What needs to be done
Return each line of the records below that contains the word "icon".

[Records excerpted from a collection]
□ □ □

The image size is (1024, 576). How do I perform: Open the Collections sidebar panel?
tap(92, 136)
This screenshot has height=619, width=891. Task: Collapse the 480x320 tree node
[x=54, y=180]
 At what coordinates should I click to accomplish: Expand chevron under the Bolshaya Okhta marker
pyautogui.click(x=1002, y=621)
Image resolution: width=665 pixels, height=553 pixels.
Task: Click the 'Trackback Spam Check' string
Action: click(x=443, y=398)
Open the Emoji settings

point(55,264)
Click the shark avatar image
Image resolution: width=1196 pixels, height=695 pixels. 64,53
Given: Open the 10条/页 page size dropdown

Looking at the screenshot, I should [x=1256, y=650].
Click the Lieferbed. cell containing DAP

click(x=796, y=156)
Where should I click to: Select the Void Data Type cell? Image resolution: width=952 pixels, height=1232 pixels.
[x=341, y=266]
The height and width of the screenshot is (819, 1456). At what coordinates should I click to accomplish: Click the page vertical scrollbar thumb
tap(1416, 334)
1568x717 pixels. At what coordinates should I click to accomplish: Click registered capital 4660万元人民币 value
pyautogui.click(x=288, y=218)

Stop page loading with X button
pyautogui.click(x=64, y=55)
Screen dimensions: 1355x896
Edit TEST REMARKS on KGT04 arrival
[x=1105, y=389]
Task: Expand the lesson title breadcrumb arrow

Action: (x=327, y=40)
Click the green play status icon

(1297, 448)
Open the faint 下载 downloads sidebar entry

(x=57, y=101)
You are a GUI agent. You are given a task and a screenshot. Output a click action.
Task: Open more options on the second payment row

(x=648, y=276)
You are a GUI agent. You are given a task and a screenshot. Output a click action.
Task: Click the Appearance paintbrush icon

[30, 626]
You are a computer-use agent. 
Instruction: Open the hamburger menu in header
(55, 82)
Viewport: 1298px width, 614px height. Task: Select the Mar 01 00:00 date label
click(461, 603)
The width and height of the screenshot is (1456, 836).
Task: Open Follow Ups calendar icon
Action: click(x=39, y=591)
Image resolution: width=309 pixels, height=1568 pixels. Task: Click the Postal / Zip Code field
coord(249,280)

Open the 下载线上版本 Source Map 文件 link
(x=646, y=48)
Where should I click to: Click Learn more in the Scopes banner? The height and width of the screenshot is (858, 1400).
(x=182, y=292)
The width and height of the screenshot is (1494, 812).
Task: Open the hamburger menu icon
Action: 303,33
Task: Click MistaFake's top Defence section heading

□ □ □

Final result
Click the green play status icon
Task: Click the Appearance paintbrush icon
Task: Open Follow Ups calendar icon
Task: Open the hamburger menu icon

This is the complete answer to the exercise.